---------- PROVIDED ENTRIES

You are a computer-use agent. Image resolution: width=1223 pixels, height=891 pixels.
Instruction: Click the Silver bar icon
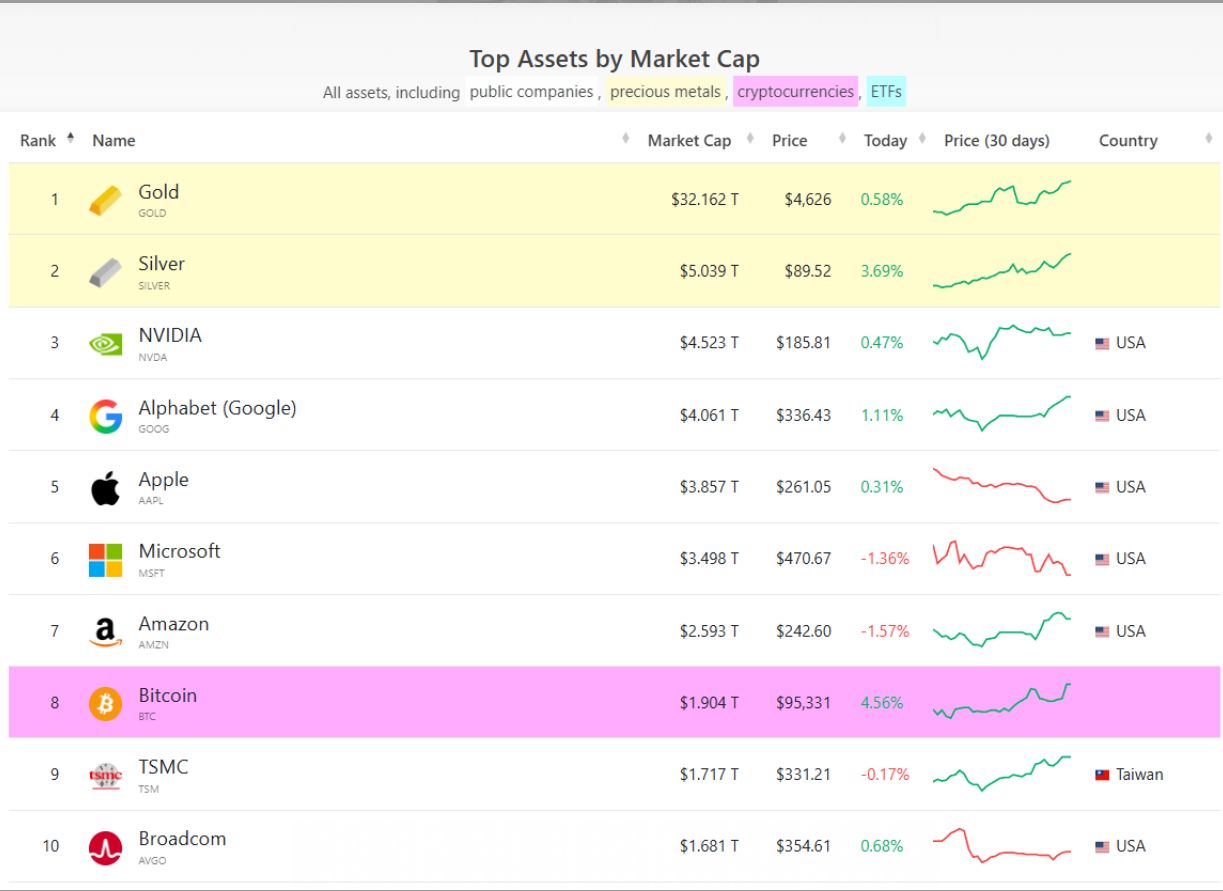(105, 272)
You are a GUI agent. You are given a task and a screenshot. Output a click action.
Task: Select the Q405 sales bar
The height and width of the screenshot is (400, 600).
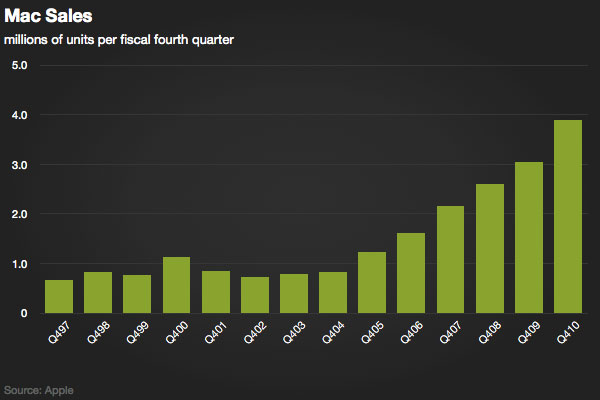372,282
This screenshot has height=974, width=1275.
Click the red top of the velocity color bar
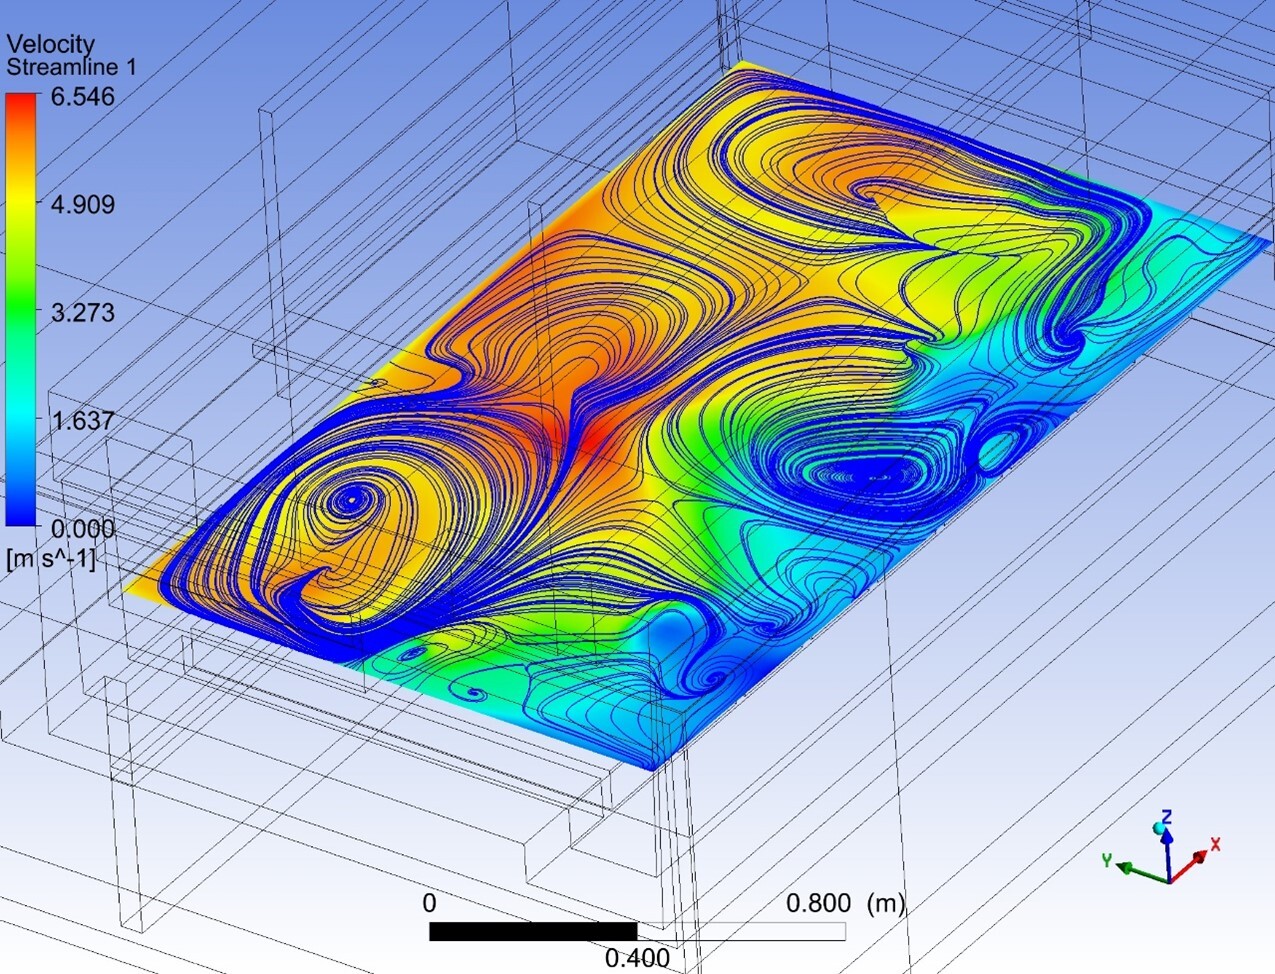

--------------------

INSTRUCTIONS FOR THE TASK =>
Write out only the lines from the one that contains "The height and" through the last line of the records above, both included, word for word and without the pictures.

EXERCISE ANSWER =>
The height and width of the screenshot is (400, 600).
372,282
This screenshot has height=974, width=1275.
Click the red top of the velocity color bar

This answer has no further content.